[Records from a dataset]
━━━━━━━━━━━━━━━━

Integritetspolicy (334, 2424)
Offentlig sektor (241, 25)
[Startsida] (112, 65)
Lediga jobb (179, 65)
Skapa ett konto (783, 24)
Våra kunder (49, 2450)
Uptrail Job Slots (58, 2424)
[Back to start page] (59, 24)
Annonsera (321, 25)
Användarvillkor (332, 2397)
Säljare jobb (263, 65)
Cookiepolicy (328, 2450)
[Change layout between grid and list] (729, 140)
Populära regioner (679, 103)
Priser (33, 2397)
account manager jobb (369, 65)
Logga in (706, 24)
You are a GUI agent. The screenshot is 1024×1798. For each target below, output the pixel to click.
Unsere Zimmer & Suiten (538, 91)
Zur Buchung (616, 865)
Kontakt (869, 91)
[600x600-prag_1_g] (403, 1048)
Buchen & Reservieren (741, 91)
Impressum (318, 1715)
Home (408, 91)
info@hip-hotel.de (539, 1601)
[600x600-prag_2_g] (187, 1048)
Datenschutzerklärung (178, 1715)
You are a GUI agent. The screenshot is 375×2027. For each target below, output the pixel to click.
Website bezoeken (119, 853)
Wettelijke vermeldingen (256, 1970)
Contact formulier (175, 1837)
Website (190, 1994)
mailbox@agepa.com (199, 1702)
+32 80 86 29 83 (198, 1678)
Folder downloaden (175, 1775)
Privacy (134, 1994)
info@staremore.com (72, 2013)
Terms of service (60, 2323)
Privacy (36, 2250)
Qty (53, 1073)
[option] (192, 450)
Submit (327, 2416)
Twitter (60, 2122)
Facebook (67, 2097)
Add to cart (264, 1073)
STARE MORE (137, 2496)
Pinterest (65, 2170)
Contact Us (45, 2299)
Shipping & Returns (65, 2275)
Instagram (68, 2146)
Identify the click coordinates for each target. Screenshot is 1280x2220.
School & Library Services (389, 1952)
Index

━━━━━━━━━━━━━━━━

■ Task brief
Write out every one of the records above word for word, keeping each line as it appears.

■ Complete answer
Integritetspolicy (334, 2424)
Offentlig sektor (241, 25)
[Startsida] (112, 65)
Lediga jobb (179, 65)
Skapa ett konto (783, 24)
Våra kunder (49, 2450)
Uptrail Job Slots (58, 2424)
[Back to start page] (59, 24)
Annonsera (321, 25)
Användarvillkor (332, 2397)
Säljare jobb (263, 65)
Cookiepolicy (328, 2450)
[Change layout between grid and list] (729, 140)
Populära regioner (679, 103)
Priser (33, 2397)
account manager jobb (369, 65)
Logga in (706, 24)
You are a GUI agent. The screenshot is 1024×1798. For each target below, output the pixel to click.
Unsere Zimmer & Suiten (538, 91)
Zur Buchung (616, 865)
Kontakt (869, 91)
[600x600-prag_1_g] (403, 1048)
Buchen & Reservieren (741, 91)
Impressum (318, 1715)
Home (408, 91)
info@hip-hotel.de (539, 1601)
[600x600-prag_2_g] (187, 1048)
Datenschutzerklärung (178, 1715)
You are a GUI agent. The screenshot is 375×2027. For each target below, output the pixel to click.
Website bezoeken (119, 853)
Wettelijke vermeldingen (256, 1970)
Contact formulier (175, 1837)
Website (190, 1994)
mailbox@agepa.com (199, 1702)
+32 80 86 29 83 (198, 1678)
Folder downloaden (175, 1775)
Privacy (134, 1994)
info@staremore.com (72, 2013)
Terms of service (60, 2323)
Privacy (36, 2250)
Qty (53, 1073)
[option] (192, 450)
Submit (327, 2416)
Twitter (60, 2122)
Facebook (67, 2097)
Add to cart (264, 1073)
STARE MORE (137, 2496)
Pinterest (65, 2170)
Contact Us (45, 2299)
Shipping & Returns (65, 2275)
Instagram (68, 2146)
Identify the click coordinates for each target. Screenshot is 1280x2220.
School & Library Services (389, 1952)
Index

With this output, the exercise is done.